What to work on:
Rewrite all of the data below with every "Action" replaced by "Target" and nothing else changed. Leave the pictures out.
========
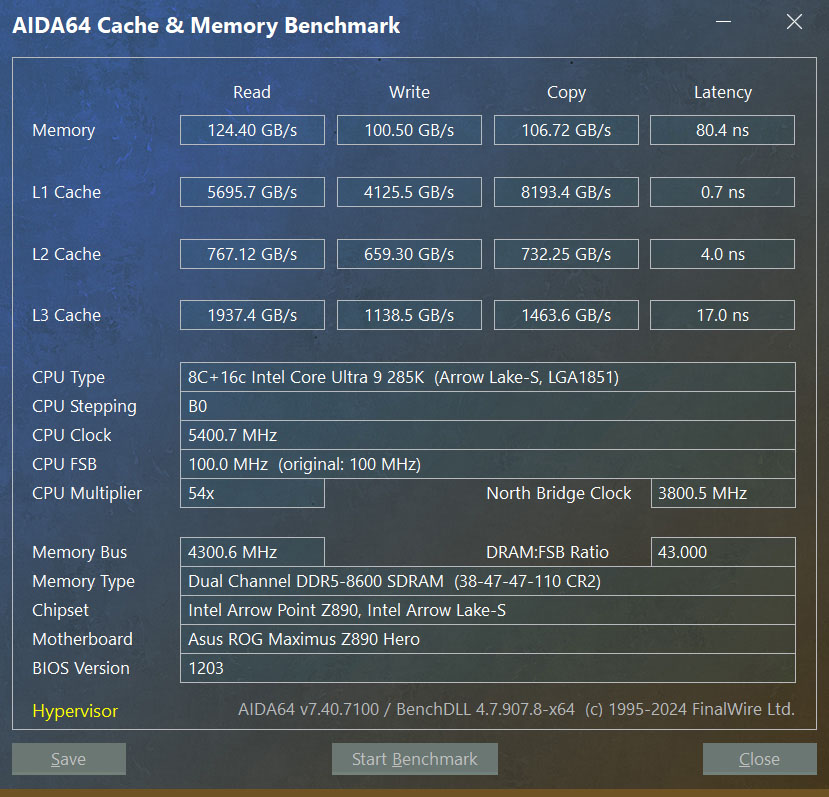The width and height of the screenshot is (829, 797).
Task: Select the Memory Type DDR5-8600 field
Action: (x=487, y=581)
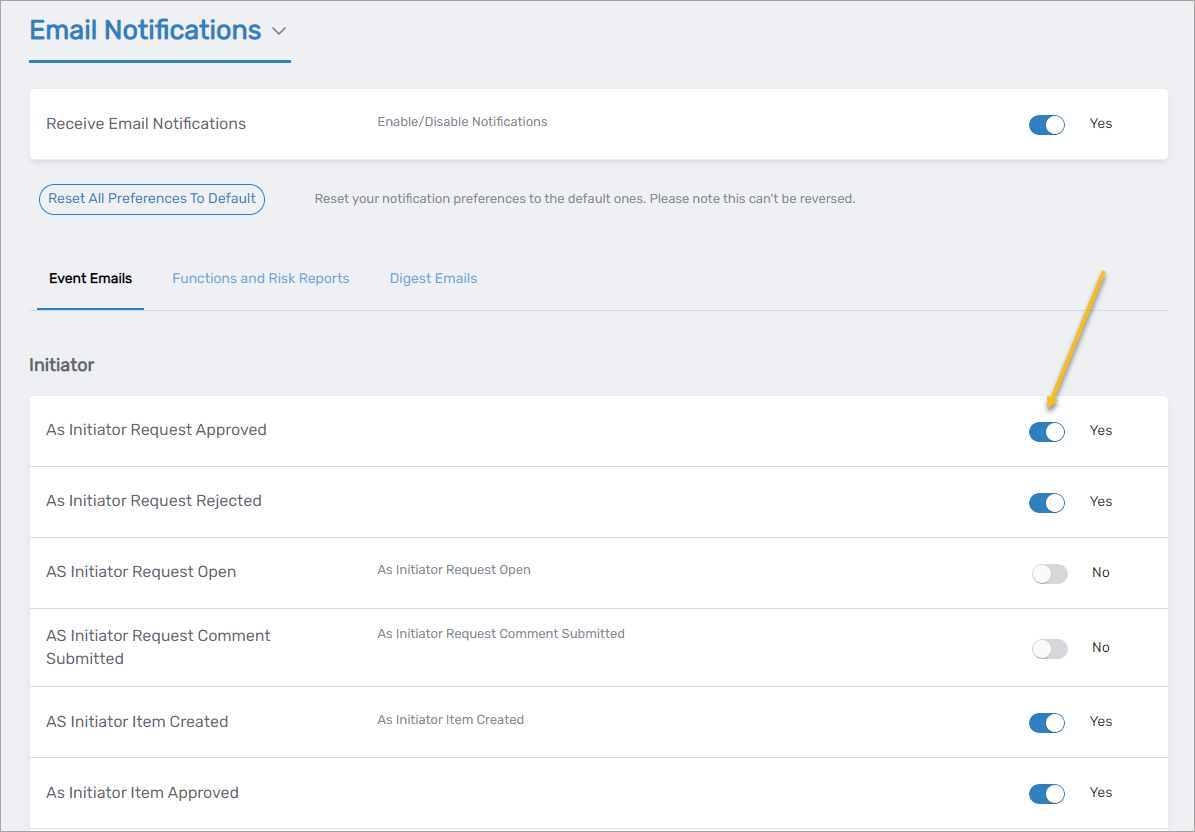The image size is (1195, 832).
Task: Click the Enable/Disable Notifications description text
Action: [x=462, y=122]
========
Exercise result:
The width and height of the screenshot is (829, 797).
Task: Select the Memory Type DDR5-8600 field
Target: (x=487, y=581)
The image size is (1195, 832).
Task: Click the Enable/Disable Notifications description text
Target: [x=462, y=122]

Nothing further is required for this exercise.